106. Тем временем наступили выборы должностных лиц в Риме, и римляне выбрали в консулы Луция Эмилия и Гайя Теренция. С новым назначением диктаторы сложили с себя власть. Прежние консулы, Гней Сервилий и Марк Регул, назначенный на место умершего Фламиния, облечены были Эмилием властью проконсулов203 и, получив командование над лагерными войсками, вели военное дело по собственному разумению. Эмилий с товарищем по совещании с сенатом тотчас пополнил новым призывом недостававшее до полной цифры число воинов и отправил их на поле сражения. Гнею дано было знать, чтобы ни под каким видом он не вступал в решительную битву, но возможно чаще давал самые жаркие мелкие схватки и тем упражнял бы новобранцев и подготовлял к решительным битвам. Прежние неудачи они объясняли главным образом тем, что употребляли в дело легионы совершенно неопытных новобранцев. Претора Луция Постумия с легионом консулы отправили в Галатию с целью отвлечь кельтов, участвовавших в походе Ганнибала, обратно на родину. Они были озабочены также и тем, чтобы зимовавший у Лилибея флот доставить назад в Италию, а вождям в Иберии отправили все нужное для войны. Эти и все прочие военные меры ревностно принимались консулами. Гней и товарищ его, получив указания от консулов, действовали в отдельных случаях совершенно согласно этим указаниям, почему мы и не считаем нужным говорить о них с большими подробностями; вообще ничего важного или достойного упоминания не было сделано как вследствие полученных указаний, так и по силе обстоятельств; очень часто бывали только легкие схватки и мелкие сражения, которые вождям римлян стяжали общие похвалы, как людям, ведущим каждое дело мужественно и осмотрительно.

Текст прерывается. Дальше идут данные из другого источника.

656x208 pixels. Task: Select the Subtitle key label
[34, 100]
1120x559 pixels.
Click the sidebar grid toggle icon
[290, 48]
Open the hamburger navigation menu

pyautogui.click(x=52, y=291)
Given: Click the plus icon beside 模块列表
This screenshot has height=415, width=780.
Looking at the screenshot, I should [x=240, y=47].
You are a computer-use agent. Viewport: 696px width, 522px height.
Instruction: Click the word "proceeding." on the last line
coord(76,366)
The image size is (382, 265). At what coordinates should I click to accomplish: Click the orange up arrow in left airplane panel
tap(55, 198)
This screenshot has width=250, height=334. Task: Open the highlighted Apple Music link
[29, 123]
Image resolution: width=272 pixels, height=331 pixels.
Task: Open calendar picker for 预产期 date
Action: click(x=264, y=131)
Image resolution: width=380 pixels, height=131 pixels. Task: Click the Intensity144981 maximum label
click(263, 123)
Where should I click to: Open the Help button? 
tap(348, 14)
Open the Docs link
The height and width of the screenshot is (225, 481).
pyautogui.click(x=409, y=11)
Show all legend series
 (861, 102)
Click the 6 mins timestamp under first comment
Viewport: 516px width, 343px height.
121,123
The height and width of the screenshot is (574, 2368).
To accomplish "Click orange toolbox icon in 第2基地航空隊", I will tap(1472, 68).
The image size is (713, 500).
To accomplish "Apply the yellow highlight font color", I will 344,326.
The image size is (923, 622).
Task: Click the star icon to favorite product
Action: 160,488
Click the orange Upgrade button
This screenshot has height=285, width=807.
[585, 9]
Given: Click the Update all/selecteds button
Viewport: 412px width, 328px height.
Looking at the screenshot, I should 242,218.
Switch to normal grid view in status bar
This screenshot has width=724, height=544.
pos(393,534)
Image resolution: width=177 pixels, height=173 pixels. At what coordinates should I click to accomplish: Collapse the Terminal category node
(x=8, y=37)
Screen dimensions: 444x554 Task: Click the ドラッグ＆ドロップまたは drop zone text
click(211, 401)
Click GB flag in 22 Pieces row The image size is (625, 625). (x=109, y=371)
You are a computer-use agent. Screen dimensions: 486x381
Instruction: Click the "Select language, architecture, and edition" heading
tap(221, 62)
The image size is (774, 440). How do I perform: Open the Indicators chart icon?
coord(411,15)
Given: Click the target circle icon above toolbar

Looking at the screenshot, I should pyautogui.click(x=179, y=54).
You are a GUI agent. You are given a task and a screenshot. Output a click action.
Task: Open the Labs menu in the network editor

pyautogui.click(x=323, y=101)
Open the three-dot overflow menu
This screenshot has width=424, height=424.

107. Итак, в течение зимы и весны противники оставались в своих лагерях друг против друга. Лишь только тогда, когда настала пора уборки новых плодов, Ганнибал вывел свое войско из лагерей под Герунием. Находя для себя выгодным всячески побуждать неприятеля к битвам, он занял акрополь города, именуемого Канною204, ибо в город этот римляне свозили хлеб и прочие припасы из окрестностей Канузия205, а оттуда каждый раз, когда требовалось, доставляли их войску. Самый город раньше уже был разрушен; теперь потеря запасов и акрополя поставила римские войска в большое затруднение. Действительно, занятие помянутого акрополя неприятелем было невыгодно для римлян не потому только, что лишало их съестных припасов, но и потому еще, что акрополь этот господствовал над окружающею местностью. Поэтому проконсулы посылали в Рим вестника за вестником и спрашивали, как им поступить, ибо, сообщали они, с приближением к неприятелю битва становится неизбежною ввиду того, что страна разоряется и общее настроение союзников возбужденное. Сенат высказался за то, чтобы дать битву неприятелю; Гнею с товарищем он приказал выжидать еще, а сам послал на войну консулов. Помыслы всех римлян обращены были теперь на Эмилия; на него же возлагались самые смелые надежды частью благодаря, доблестной жизни его вообще, частью потому, что незадолго до этого он, по мнению всех, мужественно и с успехом вел войну против иллирян. Решено было вести войну восемью легионами, чего раньше никогда не было у римлян; при этом в каждом легионе числилось без союзников до пяти тысяч человек. Как сказано выше, римляне набирают ежегодно четыре легиона, а легион имеет в себе около четырех тысяч пехоты и двести человек конницы. Если же предстоит более важное дело, тогда каждый легион составляют из пяти тысяч пехоты и трехсот человек конницы. Что касается союзников, то пехота их равняется по численности римским легионам, конница же обыкновенно втрое206 многочисленнее римской. Половина этого числа союзников и два легиона даются каждому из двух консулов и отправляются на войну. Для большей части войн употребляются один консул и два легиона, а также вышеупомянутое число союзников: лишь в редких случаях римляне пользуются единовременно для одной войны всеми военными силами. В описываемое нами время римляне находились в такой тревоге и в таком страхе за будущее, что решили употребить на войну единовременно не четыре только, но восемь легионов.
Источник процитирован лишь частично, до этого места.